Short problem => Rewrite all of the records below with "Futsal" changed to "Salibandy" and everything else left unchanged.

>>>>

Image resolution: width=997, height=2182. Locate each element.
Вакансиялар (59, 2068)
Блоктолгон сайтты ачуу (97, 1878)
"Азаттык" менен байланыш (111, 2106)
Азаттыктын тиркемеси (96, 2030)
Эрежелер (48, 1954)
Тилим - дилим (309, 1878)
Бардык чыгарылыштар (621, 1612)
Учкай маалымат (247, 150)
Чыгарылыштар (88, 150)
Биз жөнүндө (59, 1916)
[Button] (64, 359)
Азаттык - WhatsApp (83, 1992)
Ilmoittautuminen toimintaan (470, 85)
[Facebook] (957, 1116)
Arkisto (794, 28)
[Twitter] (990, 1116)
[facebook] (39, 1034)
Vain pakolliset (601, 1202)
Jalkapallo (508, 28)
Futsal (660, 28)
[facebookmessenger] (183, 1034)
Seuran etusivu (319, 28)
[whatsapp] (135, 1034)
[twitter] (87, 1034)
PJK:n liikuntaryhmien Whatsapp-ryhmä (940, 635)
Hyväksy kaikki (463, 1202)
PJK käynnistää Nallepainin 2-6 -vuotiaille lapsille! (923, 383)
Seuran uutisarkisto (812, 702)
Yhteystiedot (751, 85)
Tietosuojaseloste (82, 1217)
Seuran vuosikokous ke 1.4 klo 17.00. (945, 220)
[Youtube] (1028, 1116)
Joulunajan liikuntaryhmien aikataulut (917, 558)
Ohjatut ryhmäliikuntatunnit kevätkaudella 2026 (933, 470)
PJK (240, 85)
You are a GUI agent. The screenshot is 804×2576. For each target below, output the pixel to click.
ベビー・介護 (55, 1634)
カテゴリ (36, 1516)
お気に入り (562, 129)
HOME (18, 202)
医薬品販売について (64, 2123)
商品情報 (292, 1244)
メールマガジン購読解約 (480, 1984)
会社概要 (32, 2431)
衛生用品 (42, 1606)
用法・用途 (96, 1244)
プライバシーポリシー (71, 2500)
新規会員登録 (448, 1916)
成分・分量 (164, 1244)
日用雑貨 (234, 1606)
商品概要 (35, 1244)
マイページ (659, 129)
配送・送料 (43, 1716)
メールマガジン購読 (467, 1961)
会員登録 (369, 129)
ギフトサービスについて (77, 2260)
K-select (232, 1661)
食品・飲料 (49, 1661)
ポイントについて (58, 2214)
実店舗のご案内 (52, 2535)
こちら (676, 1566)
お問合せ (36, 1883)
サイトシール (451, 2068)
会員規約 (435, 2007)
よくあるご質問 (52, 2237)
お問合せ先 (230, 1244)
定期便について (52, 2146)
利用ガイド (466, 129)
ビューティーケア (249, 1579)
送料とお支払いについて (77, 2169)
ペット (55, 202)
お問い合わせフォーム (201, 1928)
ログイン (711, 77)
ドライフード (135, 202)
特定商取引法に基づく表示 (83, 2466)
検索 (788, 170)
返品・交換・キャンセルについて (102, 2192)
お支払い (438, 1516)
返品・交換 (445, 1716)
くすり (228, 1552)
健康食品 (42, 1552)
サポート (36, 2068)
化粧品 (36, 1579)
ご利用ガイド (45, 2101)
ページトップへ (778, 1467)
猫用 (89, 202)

<<<<

Written solution =>
Image resolution: width=997, height=2182. Locate each element.
Вакансиялар (59, 2068)
Блоктолгон сайтты ачуу (97, 1878)
"Азаттык" менен байланыш (111, 2106)
Азаттыктын тиркемеси (96, 2030)
Эрежелер (48, 1954)
Тилим - дилим (309, 1878)
Бардык чыгарылыштар (621, 1612)
Учкай маалымат (247, 150)
Чыгарылыштар (88, 150)
Биз жөнүндө (59, 1916)
[Button] (64, 359)
Азаттык - WhatsApp (83, 1992)
Ilmoittautuminen toimintaan (470, 85)
[Facebook] (957, 1116)
Arkisto (794, 28)
[Twitter] (990, 1116)
[facebook] (39, 1034)
Vain pakolliset (601, 1202)
Jalkapallo (508, 28)
Salibandy (660, 28)
[facebookmessenger] (183, 1034)
Seuran etusivu (319, 28)
[whatsapp] (135, 1034)
[twitter] (87, 1034)
PJK:n liikuntaryhmien Whatsapp-ryhmä (940, 635)
Hyväksy kaikki (463, 1202)
PJK käynnistää Nallepainin 2-6 -vuotiaille lapsille! (923, 383)
Seuran uutisarkisto (812, 702)
Yhteystiedot (751, 85)
Tietosuojaseloste (82, 1217)
Seuran vuosikokous ke 1.4 klo 17.00. (945, 220)
[Youtube] (1028, 1116)
Joulunajan liikuntaryhmien aikataulut (917, 558)
Ohjatut ryhmäliikuntatunnit kevätkaudella 2026 (933, 470)
PJK (240, 85)
You are a GUI agent. The screenshot is 804×2576. For each target below, output the pixel to click.
ベビー・介護 (55, 1634)
カテゴリ (36, 1516)
お気に入り (562, 129)
HOME (18, 202)
医薬品販売について (64, 2123)
商品情報 (292, 1244)
メールマガジン購読解約 (480, 1984)
会社概要 (32, 2431)
衛生用品 (42, 1606)
用法・用途 (96, 1244)
プライバシーポリシー (71, 2500)
新規会員登録 (448, 1916)
成分・分量 (164, 1244)
日用雑貨 (234, 1606)
商品概要 (35, 1244)
マイページ (659, 129)
配送・送料 (43, 1716)
メールマガジン購読 (467, 1961)
会員登録 (369, 129)
ギフトサービスについて (77, 2260)
K-select (232, 1661)
食品・飲料 (49, 1661)
ポイントについて (58, 2214)
実店舗のご案内 (52, 2535)
こちら (676, 1566)
お問合せ (36, 1883)
サイトシール (451, 2068)
会員規約 (435, 2007)
よくあるご質問 (52, 2237)
お問合せ先 (230, 1244)
定期便について (52, 2146)
利用ガイド (466, 129)
ビューティーケア (249, 1579)
送料とお支払いについて (77, 2169)
ペット (55, 202)
お問い合わせフォーム (201, 1928)
ログイン (711, 77)
ドライフード (135, 202)
特定商取引法に基づく表示 (83, 2466)
検索 (788, 170)
返品・交換・キャンセルについて (102, 2192)
お支払い (438, 1516)
返品・交換 (445, 1716)
くすり (228, 1552)
健康食品 (42, 1552)
サポート (36, 2068)
化粧品 (36, 1579)
ご利用ガイド (45, 2101)
ページトップへ (778, 1467)
猫用 (89, 202)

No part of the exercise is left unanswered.